Open ldeffenb opened 1 month ago
Consider this set of prometheus graphs I started enough new nodes to cover the missing neighborhoods, but the shallow receipts still keep happening. But the failed send attempts have been removed. I suspect that the retries are finally routing through one of the other depth 4 neighborhoods who then say that "it worked" without thinking it is shallow because the routing peer is still at 4 as is the target.
This issue will happen even in the mainnet and may last a LONG time if the new data rate is slower than my OSM push. One neighborhood may transition and I could see it taking days or even weeks for other neighborhoods to transition as well. During that rolling change of the swarm's storage radius/depth, there will be lots and lots of unnecessary push retries depending on the depth of the pushing nodes.
Context
Bee 2.1.0-rc2 and earlier
Summary
The sepolia testnet is in a state where the radius of many neighborhoods split from storage radius 4 to 5. There are some (5 out of the original 16 to be exact) that have not yet filled their reserve to a sufficient level to split. Some of these may not actually split by the time my OSM tile loading completes.

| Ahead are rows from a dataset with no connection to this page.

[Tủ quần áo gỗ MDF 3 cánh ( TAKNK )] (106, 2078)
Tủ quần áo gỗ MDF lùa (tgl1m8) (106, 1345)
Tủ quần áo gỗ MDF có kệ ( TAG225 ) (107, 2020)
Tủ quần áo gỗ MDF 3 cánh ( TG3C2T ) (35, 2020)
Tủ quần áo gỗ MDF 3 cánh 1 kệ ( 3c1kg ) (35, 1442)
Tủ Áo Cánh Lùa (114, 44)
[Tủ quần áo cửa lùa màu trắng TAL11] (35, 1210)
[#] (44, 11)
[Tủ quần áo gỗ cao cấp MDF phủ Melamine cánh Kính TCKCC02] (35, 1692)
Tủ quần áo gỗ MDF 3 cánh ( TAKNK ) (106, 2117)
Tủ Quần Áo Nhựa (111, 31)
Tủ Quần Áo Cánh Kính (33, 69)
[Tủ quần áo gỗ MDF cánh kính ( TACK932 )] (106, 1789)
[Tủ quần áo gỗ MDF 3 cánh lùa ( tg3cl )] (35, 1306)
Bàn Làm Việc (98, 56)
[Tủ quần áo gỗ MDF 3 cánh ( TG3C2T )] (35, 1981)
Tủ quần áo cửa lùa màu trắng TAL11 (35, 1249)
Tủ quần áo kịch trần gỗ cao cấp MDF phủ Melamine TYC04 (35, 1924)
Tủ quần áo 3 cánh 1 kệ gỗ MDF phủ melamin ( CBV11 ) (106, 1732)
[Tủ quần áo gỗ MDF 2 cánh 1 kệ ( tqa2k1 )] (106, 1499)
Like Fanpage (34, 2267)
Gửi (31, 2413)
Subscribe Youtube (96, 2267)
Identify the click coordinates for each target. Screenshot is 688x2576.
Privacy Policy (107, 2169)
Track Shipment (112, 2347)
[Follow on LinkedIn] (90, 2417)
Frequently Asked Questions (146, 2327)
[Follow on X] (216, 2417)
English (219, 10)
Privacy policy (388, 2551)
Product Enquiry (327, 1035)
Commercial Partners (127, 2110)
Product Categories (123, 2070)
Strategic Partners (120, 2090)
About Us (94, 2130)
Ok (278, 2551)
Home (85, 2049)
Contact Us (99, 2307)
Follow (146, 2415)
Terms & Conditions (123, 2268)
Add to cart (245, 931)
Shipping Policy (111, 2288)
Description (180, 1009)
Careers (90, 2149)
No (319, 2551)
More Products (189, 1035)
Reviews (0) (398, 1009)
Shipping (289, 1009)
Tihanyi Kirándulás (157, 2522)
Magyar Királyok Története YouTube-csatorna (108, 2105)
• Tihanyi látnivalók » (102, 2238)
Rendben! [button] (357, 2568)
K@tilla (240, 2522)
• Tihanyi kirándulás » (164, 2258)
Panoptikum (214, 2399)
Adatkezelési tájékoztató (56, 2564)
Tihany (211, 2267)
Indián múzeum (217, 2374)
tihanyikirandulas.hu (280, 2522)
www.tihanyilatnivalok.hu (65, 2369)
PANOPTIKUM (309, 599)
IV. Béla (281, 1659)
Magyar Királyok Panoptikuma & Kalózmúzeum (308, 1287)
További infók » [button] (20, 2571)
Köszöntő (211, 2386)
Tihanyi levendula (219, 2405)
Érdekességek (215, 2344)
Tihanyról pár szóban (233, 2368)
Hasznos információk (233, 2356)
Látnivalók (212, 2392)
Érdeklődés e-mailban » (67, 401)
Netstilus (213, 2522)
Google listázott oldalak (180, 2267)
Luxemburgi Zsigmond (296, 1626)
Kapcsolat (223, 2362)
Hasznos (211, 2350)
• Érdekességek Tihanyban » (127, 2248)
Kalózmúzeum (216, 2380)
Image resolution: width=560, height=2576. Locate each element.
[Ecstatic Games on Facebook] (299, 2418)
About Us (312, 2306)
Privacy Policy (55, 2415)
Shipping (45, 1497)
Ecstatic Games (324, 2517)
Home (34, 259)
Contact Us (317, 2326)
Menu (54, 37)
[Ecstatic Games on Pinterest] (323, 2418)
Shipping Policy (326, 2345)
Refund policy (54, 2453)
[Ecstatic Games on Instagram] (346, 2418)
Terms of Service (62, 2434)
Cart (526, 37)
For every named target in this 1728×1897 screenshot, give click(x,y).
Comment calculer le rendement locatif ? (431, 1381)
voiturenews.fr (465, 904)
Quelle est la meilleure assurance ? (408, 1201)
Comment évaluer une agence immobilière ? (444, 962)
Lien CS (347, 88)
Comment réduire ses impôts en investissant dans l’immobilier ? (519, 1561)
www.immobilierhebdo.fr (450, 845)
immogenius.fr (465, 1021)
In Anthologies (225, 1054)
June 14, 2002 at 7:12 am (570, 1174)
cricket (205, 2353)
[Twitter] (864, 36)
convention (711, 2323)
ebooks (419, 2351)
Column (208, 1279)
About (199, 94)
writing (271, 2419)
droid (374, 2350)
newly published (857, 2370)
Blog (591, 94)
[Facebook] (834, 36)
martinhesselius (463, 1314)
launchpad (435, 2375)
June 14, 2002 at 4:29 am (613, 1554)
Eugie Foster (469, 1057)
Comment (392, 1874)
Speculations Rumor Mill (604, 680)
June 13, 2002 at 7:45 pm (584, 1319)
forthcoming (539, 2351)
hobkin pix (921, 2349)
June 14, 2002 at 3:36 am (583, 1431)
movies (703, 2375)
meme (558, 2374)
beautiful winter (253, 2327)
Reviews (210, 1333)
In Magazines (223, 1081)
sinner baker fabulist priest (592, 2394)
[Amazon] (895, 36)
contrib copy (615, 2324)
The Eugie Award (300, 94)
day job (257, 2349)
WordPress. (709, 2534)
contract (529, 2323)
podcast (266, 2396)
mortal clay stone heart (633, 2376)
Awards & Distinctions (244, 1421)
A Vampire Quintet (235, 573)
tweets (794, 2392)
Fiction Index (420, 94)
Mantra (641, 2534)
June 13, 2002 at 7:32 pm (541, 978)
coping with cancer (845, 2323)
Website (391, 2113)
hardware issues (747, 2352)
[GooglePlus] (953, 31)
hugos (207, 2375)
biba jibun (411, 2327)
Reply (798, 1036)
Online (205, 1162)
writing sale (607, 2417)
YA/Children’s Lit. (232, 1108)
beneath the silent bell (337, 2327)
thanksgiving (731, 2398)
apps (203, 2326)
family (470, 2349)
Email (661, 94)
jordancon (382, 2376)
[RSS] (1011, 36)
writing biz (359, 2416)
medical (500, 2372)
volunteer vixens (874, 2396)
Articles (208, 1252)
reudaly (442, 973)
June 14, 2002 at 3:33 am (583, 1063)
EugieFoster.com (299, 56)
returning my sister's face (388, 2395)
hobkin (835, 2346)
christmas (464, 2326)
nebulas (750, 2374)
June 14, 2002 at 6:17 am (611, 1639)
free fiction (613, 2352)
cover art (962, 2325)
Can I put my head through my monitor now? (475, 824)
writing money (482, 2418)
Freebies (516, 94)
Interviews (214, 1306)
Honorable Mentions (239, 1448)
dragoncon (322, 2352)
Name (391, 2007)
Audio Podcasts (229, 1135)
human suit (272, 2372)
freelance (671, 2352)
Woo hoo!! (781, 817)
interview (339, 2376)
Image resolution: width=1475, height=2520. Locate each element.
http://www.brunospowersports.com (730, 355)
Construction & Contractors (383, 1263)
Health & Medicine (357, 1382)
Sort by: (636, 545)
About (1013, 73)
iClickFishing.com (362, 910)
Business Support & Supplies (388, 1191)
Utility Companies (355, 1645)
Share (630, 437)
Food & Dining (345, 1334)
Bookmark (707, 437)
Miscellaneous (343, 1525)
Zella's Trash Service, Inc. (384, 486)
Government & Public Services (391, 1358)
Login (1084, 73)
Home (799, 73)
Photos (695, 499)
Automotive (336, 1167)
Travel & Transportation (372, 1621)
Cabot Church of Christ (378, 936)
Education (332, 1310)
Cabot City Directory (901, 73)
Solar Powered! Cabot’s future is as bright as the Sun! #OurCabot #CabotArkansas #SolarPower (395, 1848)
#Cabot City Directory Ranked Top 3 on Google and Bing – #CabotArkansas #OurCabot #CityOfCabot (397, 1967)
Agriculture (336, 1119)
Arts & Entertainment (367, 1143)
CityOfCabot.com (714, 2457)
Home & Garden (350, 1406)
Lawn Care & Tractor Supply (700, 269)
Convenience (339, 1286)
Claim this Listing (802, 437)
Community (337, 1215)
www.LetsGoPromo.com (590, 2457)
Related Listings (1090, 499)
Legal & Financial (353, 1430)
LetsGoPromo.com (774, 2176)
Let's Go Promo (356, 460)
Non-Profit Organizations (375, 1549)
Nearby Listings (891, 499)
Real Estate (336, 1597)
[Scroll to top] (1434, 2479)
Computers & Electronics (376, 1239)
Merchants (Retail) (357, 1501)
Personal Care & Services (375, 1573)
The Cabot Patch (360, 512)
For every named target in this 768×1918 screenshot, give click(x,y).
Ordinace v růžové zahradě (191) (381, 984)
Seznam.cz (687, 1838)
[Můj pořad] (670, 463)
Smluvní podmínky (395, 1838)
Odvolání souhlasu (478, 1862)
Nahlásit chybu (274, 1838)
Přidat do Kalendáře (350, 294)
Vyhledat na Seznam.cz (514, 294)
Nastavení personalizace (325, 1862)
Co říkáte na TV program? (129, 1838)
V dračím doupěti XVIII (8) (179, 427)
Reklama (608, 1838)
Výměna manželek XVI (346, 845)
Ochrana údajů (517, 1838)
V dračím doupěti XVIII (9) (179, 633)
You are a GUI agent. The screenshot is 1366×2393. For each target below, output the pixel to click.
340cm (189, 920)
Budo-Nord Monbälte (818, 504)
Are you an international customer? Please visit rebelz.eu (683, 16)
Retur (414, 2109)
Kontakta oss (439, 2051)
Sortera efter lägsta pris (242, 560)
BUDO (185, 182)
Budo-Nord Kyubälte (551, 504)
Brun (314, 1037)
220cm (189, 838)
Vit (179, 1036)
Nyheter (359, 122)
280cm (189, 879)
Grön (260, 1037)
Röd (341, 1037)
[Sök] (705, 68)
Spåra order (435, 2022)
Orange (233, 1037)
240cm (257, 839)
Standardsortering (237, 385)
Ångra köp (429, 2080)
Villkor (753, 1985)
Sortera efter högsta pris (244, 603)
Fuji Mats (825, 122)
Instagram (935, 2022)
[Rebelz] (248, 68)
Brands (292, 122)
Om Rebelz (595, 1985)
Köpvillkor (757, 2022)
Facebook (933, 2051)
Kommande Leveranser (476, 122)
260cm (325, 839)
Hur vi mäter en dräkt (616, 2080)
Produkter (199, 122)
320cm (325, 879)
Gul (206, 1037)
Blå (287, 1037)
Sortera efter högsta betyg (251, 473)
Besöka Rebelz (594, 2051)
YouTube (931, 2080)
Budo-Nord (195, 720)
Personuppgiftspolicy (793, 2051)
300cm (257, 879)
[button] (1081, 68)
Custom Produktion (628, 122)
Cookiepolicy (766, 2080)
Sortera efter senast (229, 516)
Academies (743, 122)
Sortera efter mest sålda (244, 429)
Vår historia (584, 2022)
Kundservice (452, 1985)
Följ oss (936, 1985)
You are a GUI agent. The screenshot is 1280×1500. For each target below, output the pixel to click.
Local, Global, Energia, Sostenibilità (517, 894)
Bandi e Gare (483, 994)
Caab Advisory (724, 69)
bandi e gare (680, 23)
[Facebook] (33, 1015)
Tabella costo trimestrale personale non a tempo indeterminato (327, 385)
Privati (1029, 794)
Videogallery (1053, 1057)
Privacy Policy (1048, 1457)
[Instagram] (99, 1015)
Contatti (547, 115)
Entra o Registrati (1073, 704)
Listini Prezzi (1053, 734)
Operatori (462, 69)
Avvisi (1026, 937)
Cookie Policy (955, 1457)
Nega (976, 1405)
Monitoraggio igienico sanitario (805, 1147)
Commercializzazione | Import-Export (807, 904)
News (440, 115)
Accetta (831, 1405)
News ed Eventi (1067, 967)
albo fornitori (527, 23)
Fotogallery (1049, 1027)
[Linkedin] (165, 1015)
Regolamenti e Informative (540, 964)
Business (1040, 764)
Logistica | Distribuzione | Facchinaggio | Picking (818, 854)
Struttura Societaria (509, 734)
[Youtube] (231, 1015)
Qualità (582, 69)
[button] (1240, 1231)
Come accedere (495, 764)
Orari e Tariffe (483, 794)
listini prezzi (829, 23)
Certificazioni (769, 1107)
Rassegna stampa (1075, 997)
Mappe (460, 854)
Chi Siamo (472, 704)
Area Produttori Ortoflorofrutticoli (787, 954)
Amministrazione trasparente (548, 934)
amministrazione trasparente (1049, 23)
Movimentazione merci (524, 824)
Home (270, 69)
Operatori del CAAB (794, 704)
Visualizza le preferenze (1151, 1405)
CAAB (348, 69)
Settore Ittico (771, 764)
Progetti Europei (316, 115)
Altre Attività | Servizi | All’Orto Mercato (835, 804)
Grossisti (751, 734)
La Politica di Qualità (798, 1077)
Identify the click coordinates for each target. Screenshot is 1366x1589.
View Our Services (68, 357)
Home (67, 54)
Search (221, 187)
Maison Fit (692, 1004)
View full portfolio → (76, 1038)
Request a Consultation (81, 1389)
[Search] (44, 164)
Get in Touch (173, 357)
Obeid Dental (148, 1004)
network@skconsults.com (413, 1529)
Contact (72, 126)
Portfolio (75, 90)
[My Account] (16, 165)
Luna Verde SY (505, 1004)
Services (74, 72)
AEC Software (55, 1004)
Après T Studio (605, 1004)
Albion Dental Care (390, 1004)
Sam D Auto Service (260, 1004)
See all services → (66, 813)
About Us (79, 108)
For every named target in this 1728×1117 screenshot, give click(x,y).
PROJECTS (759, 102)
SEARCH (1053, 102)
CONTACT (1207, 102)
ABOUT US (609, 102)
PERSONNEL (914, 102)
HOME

The problem is that the pusher node's neighborhood DID increase to storage radius/depth 5. So now, all chunks being pushed into the neighborhoods that have NOT yet split are logging
pusher: shallow receipt depth 4, want at least 5
and needlessly retrying the push of those chunks. This is causing extra swarm traffic and actually triggering extra swap compensation cheques due to the superfluous retries.Expected behavior
The chunks ARE arriving at their desired destination neighborhood and depth, logs and retries should not be happening.
Actual behavior
Logs, retries, and generally unnecessary traffic into the swarm.
Steps to reproduce
Set up a swarm where some neighborhoods are fuller than others and push data into that swarm until the fuller neighborhoods split but the less full neighborhoods have still not filled their reserve. And push from a neighborhood that has a filled reserve and has already increased the storage radius.
Possible solution
Somehow the pusher needs to be aware of the actual storage radius/depth in the target neighborhood and remove the assumption that all neighborhoods are at the same storage radius/depth as the pushing node.